Have we known men and women who had some of these qualities, who lived within the Kingdom of God, and who enjoyed its blessings? If they have ennobled our life, let us think of them a moment with a silent benediction.
Study for the Week
We see from the passages we have studied that the mind of Jesus was centered on a great hope which was just ahead. It was so beautiful that even in anticipation it was filling his soul with joy and he knew it would bless all who shared in it. It seemed to him so valuable and engrossing that a man ought to stake his whole life on attaining it, and subordinate all other aims to this dominant desire.
I
He spoke of this great good as “the Kingdom of God.” Even a superficial reading of the first three Gospels shows that this was the pivot of his teaching. Yet he nowhere defines the phrase. He took an understanding of it for granted with his hearers, and simply announced that it was now close at hand, and they must act accordingly. What did the words mean to them? The idea covered by the phrase was an historic product of the Jewish people, and we shall have to understand it as such.

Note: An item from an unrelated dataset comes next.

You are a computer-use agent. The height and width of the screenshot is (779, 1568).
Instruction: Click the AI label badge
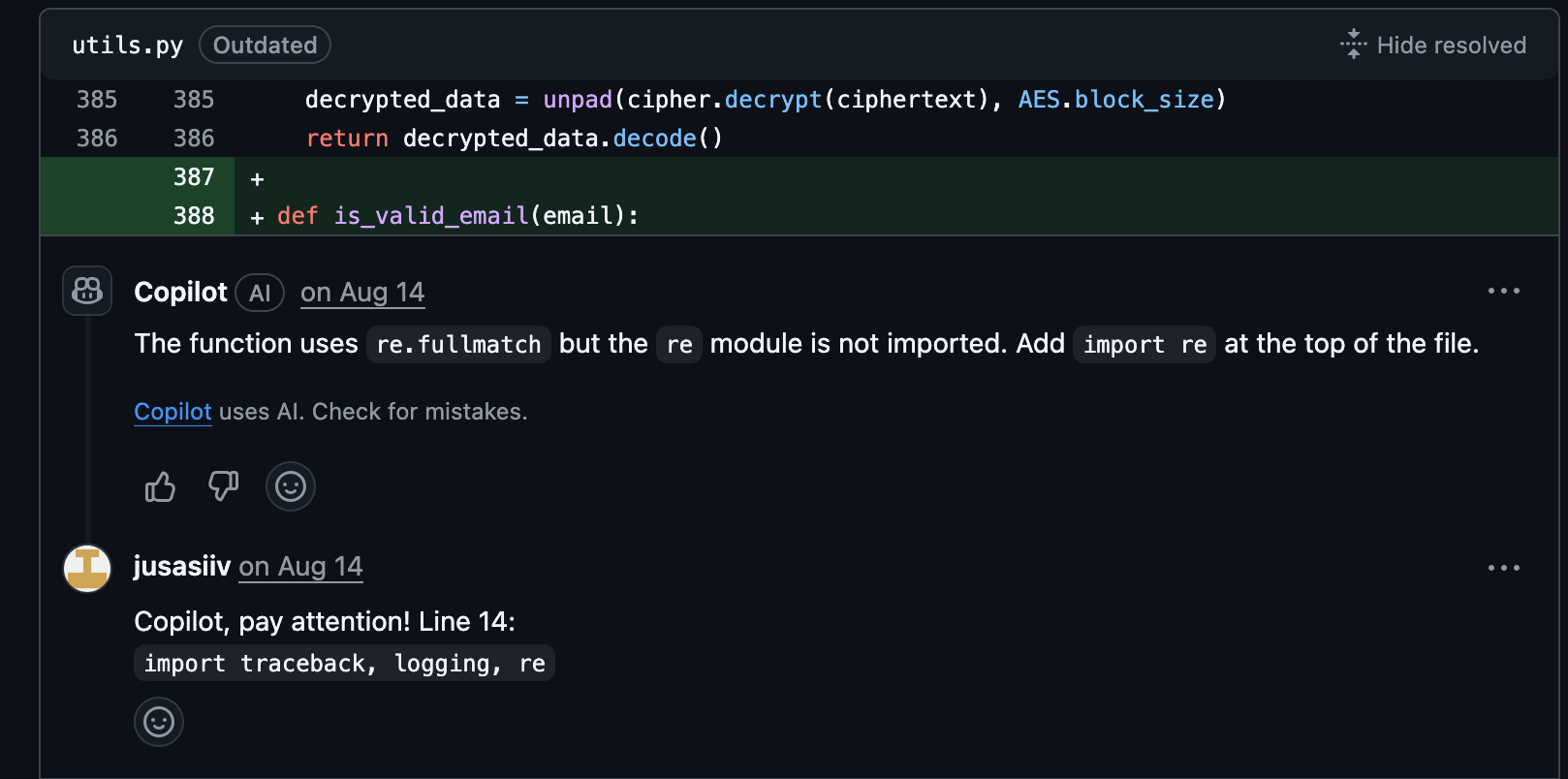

The Hebrew prophets had concentrated their incomparable religious energy on the simple demand for righteousness, especially in social and national life. The actual life of the nation, especially of its ruling classes, of course never squared with the religious ideal. The injustice and oppression around them seemed intolerable to the prophets, just because the ethical imperative within them was so strong. So their unsatisfied desire for righteousness took the form of an ardent expectation of a coming day when things would be as they ought to be. God would make bare his holy arm to punish the wicked, to sift the good, to establish his law, and to vindicate the rights of the oppressed. This great “day of Jehovah” would inaugurate a new age, the Kingdom of God, the Reign of God. The phrase, then, embodies the social ideal of the finest religious minds of a unique people. The essential thing in it is the projection into the future of the demand for a just social order. The prophets looked to a [pg 058] direct miraculous act of God to realize their vision, but they were in close touch with the facts of political life and always demanded social action on the human side.

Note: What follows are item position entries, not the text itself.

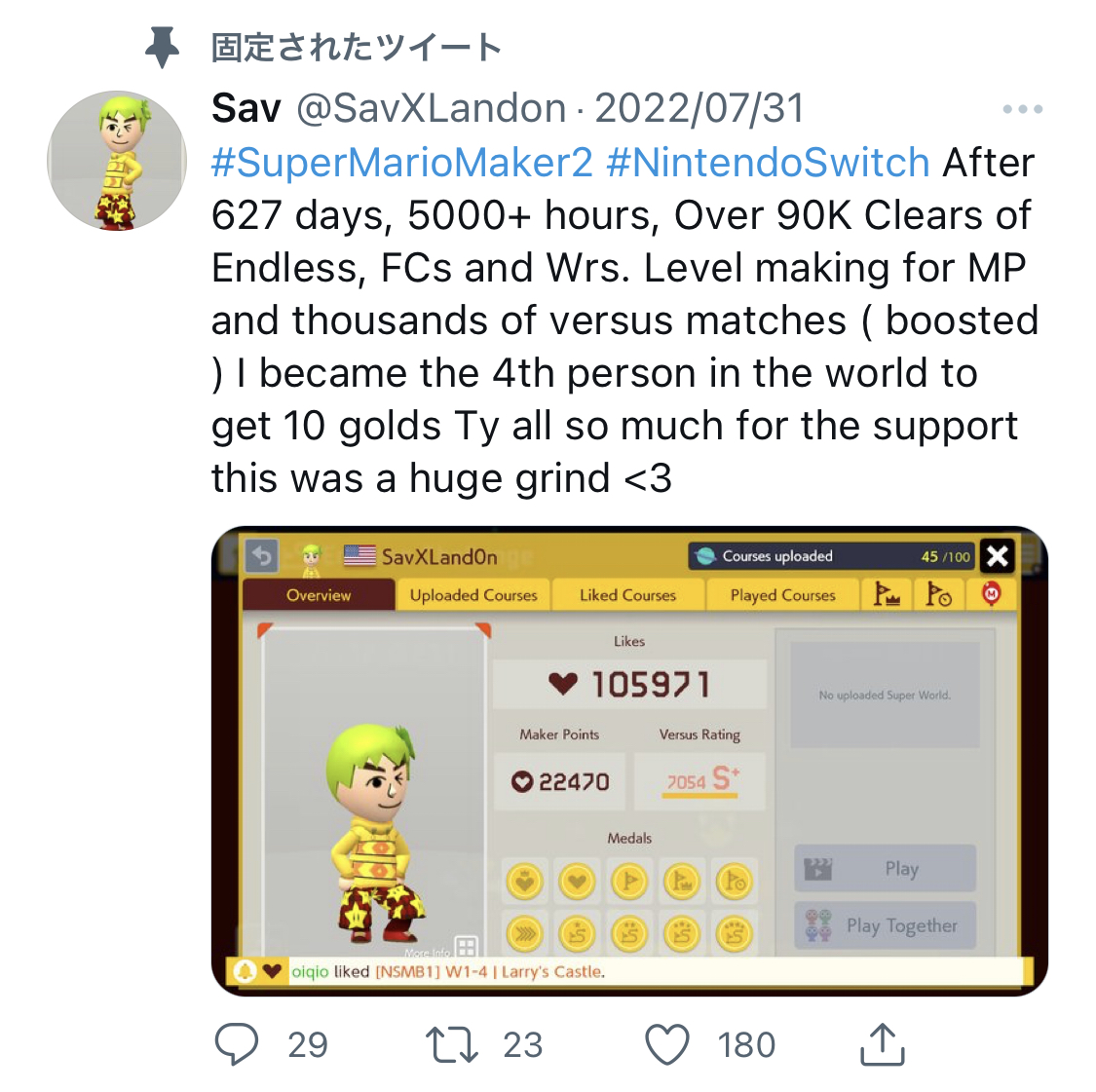Switch to the Uploaded Courses tab
The width and height of the screenshot is (1096, 1092).
(x=473, y=595)
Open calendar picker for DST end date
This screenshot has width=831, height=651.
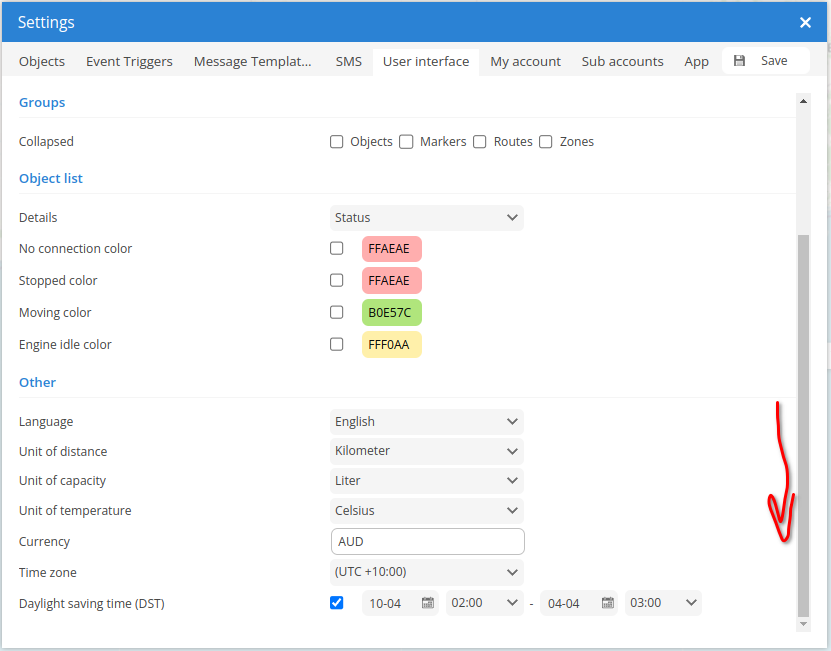607,603
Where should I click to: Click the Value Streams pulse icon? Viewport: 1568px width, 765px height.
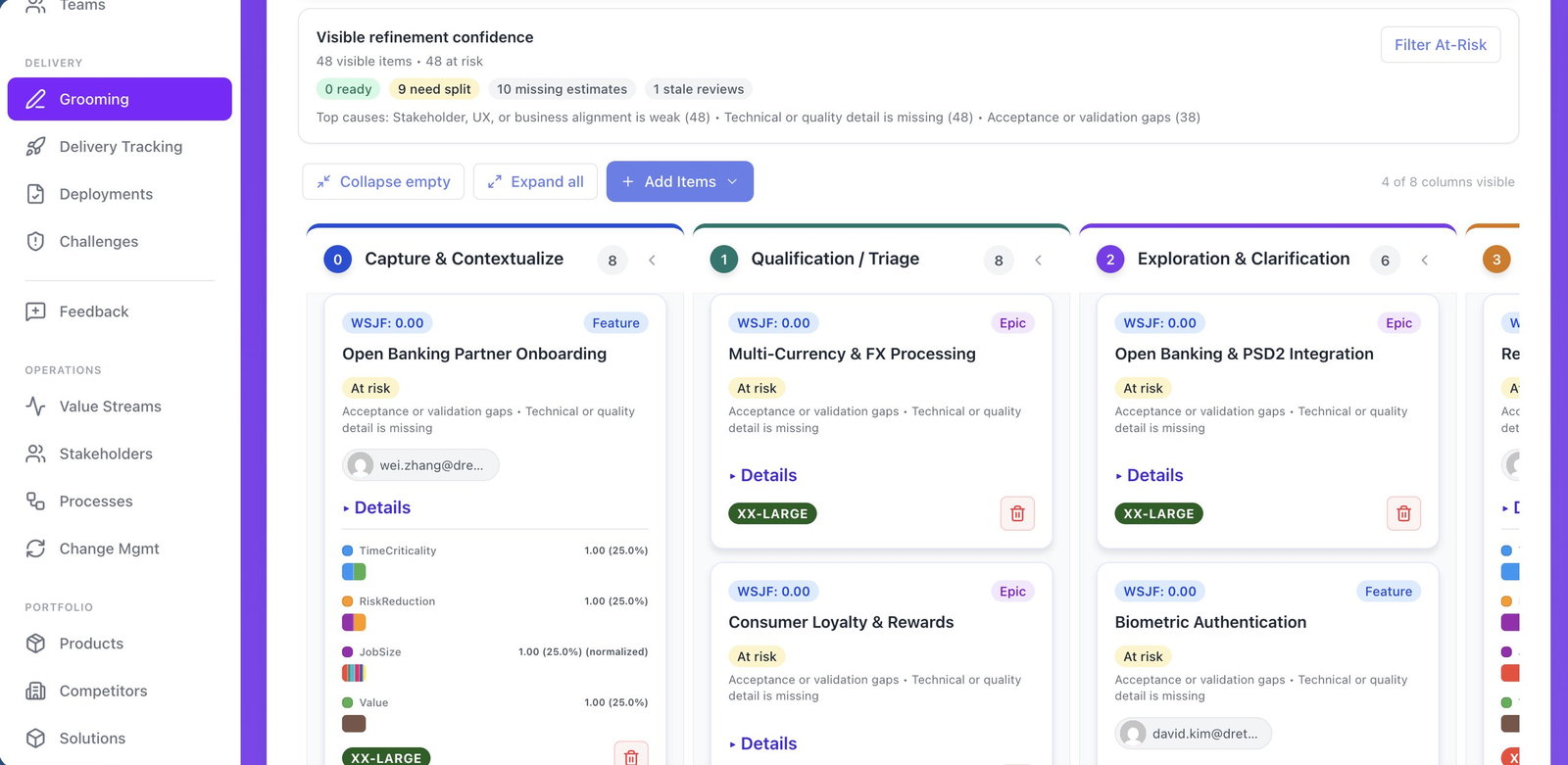coord(36,406)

Plato's Republic and More's Utopia are intellectual productions which have appealed to single idealistic minds. The Hebrew prophets succeeded in socializing their ideal. By the force of religion they wrought the conception of the Kingdom of God into the common mind of a nation as a traditional conviction which was assimilated by every new generation.

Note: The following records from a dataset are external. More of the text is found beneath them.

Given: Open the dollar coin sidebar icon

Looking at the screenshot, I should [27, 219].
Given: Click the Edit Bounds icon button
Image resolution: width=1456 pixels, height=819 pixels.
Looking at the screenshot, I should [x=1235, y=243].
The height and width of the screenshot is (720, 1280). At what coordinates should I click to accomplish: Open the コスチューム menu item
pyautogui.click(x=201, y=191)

But when a great idea is appropriated by the masses, it is sure to become cruder to suit their intellect and their need; and when a national ideal is handed on for centuries, it will change with the changing fortunes of the people that holds it. When the Hebrew nation came under the foreign rule of the Assyrians, Persians, and finally the Romans, its freedom and chance for political action were lost, and its political ideals, too, deteriorated. The Kingdom hope became theological, artificial, a scheme of epochs of predetermined length and of marvelous stage settings. Yet, even in this form, it was a splendid hope of emancipation, of national greatness, and of future justice and fraternity, and it helped to keep the nation's soul alive amid crushing sorrows.
The people at the time of Jesus in the main held this apocalyptic conception of the Kingdom. It was to come as a divine catastrophe, beginning with an act of judgment and resulting in a glorious Jewish imperialism. Jesus shared the substance of the expectation, but as a true spiritual leader he reconstructed, clarified, and elevated the hope of the masses. He would have nothing to do with any plans involving blood-shed and force revolution. The Hebrew Jehovah became "our Father in heaven" and this democratized the Reign of Jehovah. The pious Jew expected God to enforce the ceremonial laws; Jesus had little to say about religious ceremonial, and a great deal about righteousness and love. Under his hands the Jewish imperialistic dream changed into a call for universal human fraternity. He repeatedly and emphatically explained the coming of the Kingdom in terms taken [pg 059] from biological growth, and his thoughts seem to have verged away from the popular catastrophic ideas toward ideas of organic development. These changes—if we have correctly interpreted them—represent Jesus' own contribution to the history of the Kingdom ideal, and they are all in the same direction in which the modern mind has moved. (For a fuller statement of these modifications see Rauschenbusch, “Christianizing the Social Order,” p. 48-68.)